Afghanistan's government can't handle U.S. money without serious risk of waste and corruption, the U.S. Agency for International Development found, but agency officials hid that information from Congress and asked a top federal watchdog to keep the information secret as well.

USAID did share its assessment with the 16 Afghan ministries it audited, but designated it "sensitive" and asked that it not go outside the executive branch, according to the Special Inspector General for Afghanistan Reconstruction.

"In other words, USAID's view is that this information can be given to the Afghan government, but not to Congress or the American public. I simply cannot find any support for this proposition in the law or as a matter of good public policy," SIGAR John F. Sopko said in a report released Thursday.

USAID has committed more than $1 billion to the Afghan government in direct assistance, instead of through U.S. contractors, putting taxpayer dollars at higher risk of being misused because of the lack of oversight the U.S. has over Afghan government ministries.

USAID commissioned assessments of 16 ministries and did its own audits of seven ministries.

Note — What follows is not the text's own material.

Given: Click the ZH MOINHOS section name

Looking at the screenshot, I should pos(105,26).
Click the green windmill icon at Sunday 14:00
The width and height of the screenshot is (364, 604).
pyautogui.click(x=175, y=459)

Both efforts found serious risks throughout the Afghan government.

"All ministries assessed were unable to manage and account for funds unless they implemented recommendations included in the public financial management assessment reports," the SIGAR report said.

Serious problems included USAID concluding that the public health ministry was at risk of “concealing vital monitoring and evaluation information” and “misappropriation of cash arising from payment of salaries in cash,” according to SIGAR.

At the Ministry of Mines and Petroleum, “waste, fraud, and abuse may go undetected” and the ministry was at risk of “paying higher prices for commodities and services to finance kickbacks and bribes.”

After discovering these problems, USAID waived its own requirements for direct assistance — the only such waiver it has ever issued, SIGAR said.

The agency's own rules require that foreign governments actively address serious problems before receiving U.S. money.

The agency admitted it wouldn't give direct assistance to a government with such severe transparency and corruption risks "under normal circumstances," but because direct assistance was already a foreign policy objective, requiring the ministries to fix their problems before getting U.S. money was "unnecessary."

USAID didn't alert Congress to the severity of the risks or the fact that it wasn't requiring the ministries to act on most of the reforms necessary to make them financially accountable, even though that information was required.

Instead, the agency said each ministry had successfully addressed its risks and was able to properly manage U.S. funds.

This failure to disclose such information compromised congressional oversight of the money, Sopko said.

"Frankly, USAID’s continued insistence that SIGAR withhold this information from Congress and the public may undermine the credibility of its assertions that it has appropriately mitigated the risks uncovered by the ministry assessments and its internal risk reviews," Sopko said.

USAID said the information was "sensitive but unclassified," and warned SIGAR that disclosing it might reduce cooperation from the Afghan government.

But under State Department rules, only classified information is exempt from disclosure.

While the Afghan government's inability to properly manage U.S. funds is problematic, "perhaps most troubling is the nature of USAID’s official communications with Congress regarding the Afghanistan direct assistance program," Sopko said in his report.